Listen to some police safety songs below from the program.

Wednesday, February 04, 2015

Mary Roberts Rinehart's poem
"The Detective Story" (1904).

Mary Roberts Rinehart, ca. 1915
Library of Congress,
Prints & Photographs Div.
A few years before Mary Roberts Rinehart published her first mystery novel The Circular Staircase (1908, sent to American servicemen during World War I), she wrote an engaging poem, "The Detective Story," which appeared in the May 1904 Munsey's Magazine. A tearsheet of this can be found in her papers at the University of Pittsburgh.

The Detective Story
by Mary Roberts Rinehart

A murder is committed, and that page is full of gore,
Of smashed and broken furniture, and blood-stains on the floor.
A livid, ghastly corpse is quite essential to the tale,
And people standing round with trembling knees and faces pale.

Now introduce the town police, and ridicule their chief;
The way they miss the plainest clues is almost past belief.
Then, when they give the mystery up and start to leave the place,
Bring in the great detective with the shrewd and kindly face.

Now arm him with a camera, tape-measure, microscope;
At once he sees a thumb-print on a nearby cake of soap.
A speck of human cuticle is found upon the towel;
And now the great detective knows who did that murder foul!

Upon the floor he spies a pile of white tobacco ash—
With microscope in hand he's on his knees there in a flash.
"Aha!" he says at length. "The villain smoked a Henry Clay!
This is no common scoundrel, and he isn't far away."

He works with ready camera and piles up evidence,
While all the local force stand by and feel like thirty cents.
He pulls out secret drawers that no one ever dreamed were there,
And probes with needles fine and long the cushions of each chair.

With measure in hand he crawls along the hard-wood floor,
And measures all the scratches from the chimney to the door.
At last he rises, smiling. "Well, his shoes are B, size eight,
And by the length of stride he's five feet nine when standing straight.

"He wore a black and white checked suit; see, here I find a thread.
A soft slouch hat he had, crushed down upon his curly head.
How can I tell? Why, see this mark upon the dusty stand,
And on the chandelier I found this single curly strand.

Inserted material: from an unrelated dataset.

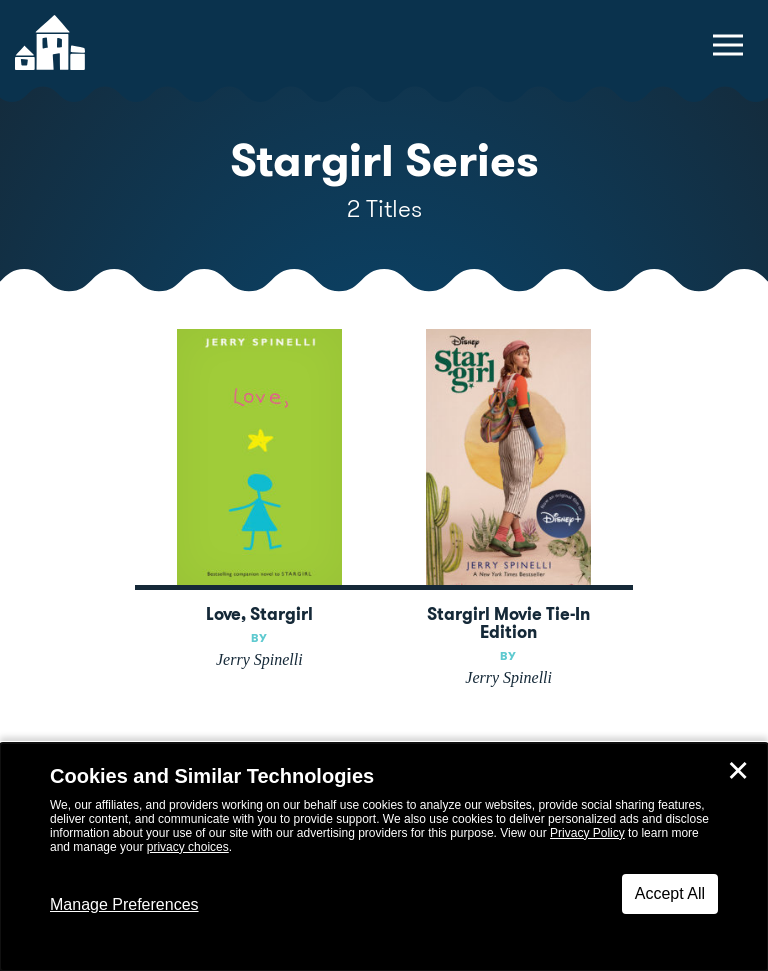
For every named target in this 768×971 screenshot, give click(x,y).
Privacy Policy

"Now, then, we have a picture of the murderer complete,
His hat, his hair, his clothes, his height, and even size of feet.
Now just go to the window and look out—no need to hide—
For there's the man we're hunting walking down the other side!"

ENVOY
Oh, thanks to British Conan Doyle, to French Gaboriau.
And also many thanks to our own Edgar Allan Poe.
To them we owe a debt of gratitude that's hard to pay.
For teaching us to frustrate crime in such an easy way!

Monday, February 02, 2015

Barry Day speaks on Raymond Chandler.

On Gary Shapiro's radio program From the Bookshelf, Barry Day (known for his works on Noel Coward) discusses his new book The World of Raymond Chandler: In His Own Words, in which he endeavors to show what Chandler thought of his own work. Day highlights Chandler's emphasis on language rather than plot or character, his admiration for the writing of F. Scott Fitzgerald, and his dislike of the work of Ernest Hemingway.